# question about a wooden frame shed foundation.



## mtb (Oct 11, 2012)

*Question About A Wooden Frame Shed Foundation.*

If all you are looking for is will it work... Sure it will. 

When I read CT, I like to see how other people do things, whether it's personal preferences or regional differences. I live in the middle of the ocean and most of the plans I've built off of were engineered by one of two different architects out here. There are a few others but two have stamped 90% of the professionally drawn projects I've worked on.

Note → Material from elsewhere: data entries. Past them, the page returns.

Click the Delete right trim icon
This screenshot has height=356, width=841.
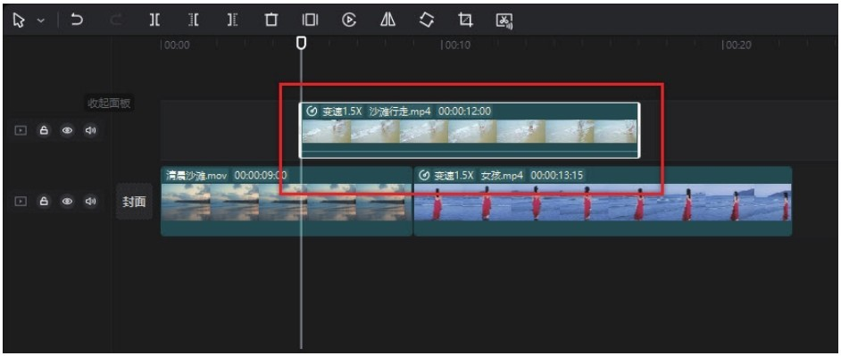(x=232, y=21)
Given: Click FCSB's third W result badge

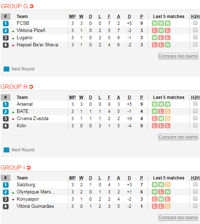Looking at the screenshot, I should 168,23.
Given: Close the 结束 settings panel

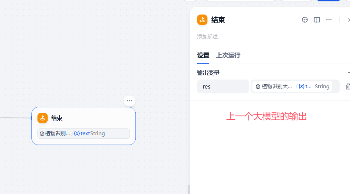Looking at the screenshot, I should 349,20.
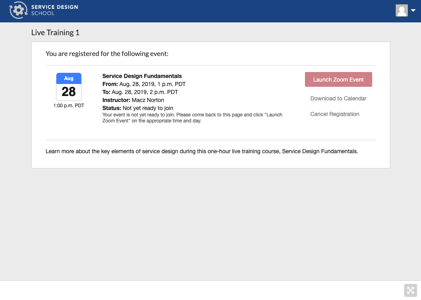Click the instructor name Macz Norton

pyautogui.click(x=148, y=100)
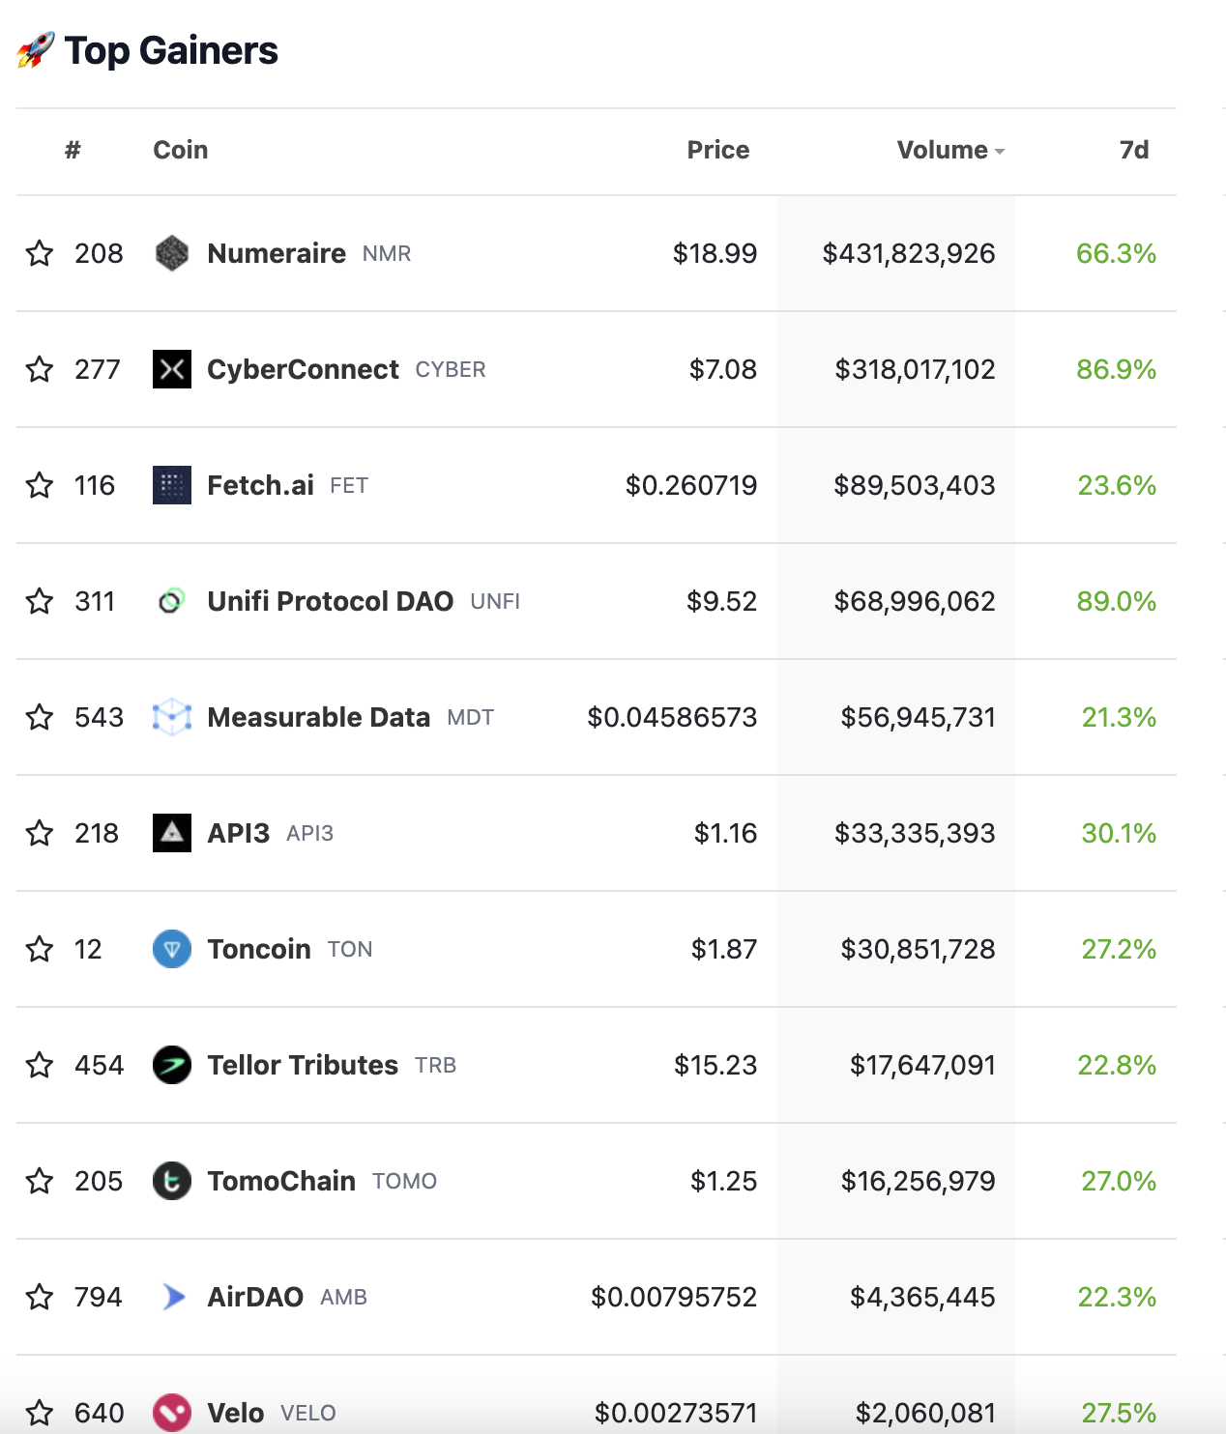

Given the height restrictions and aesthetic considerations, I would form a little block of concrete on the top of the piers poured as one unit with a strap to tie in the framing, 4x4 or 6x6 coming flush to the outside of your rims. Or just use a ~2.5" tall block of 4x4 under rim joists/beams if you don't want to worry about pouring everything exactly level. I would also double all rims and the center beam for strength and so you have more to nail your walls down to.

Notching 6x6 doesn't really add anything in my opinion and is a hassle. I guess if the wood is in contact with the ground and the rims are bolted to 6x6 it will take longer for the center of post to rot and compromise strength. That's another thing we don't do out here. Between termites and wet weather no structural wood ever touches the ground. 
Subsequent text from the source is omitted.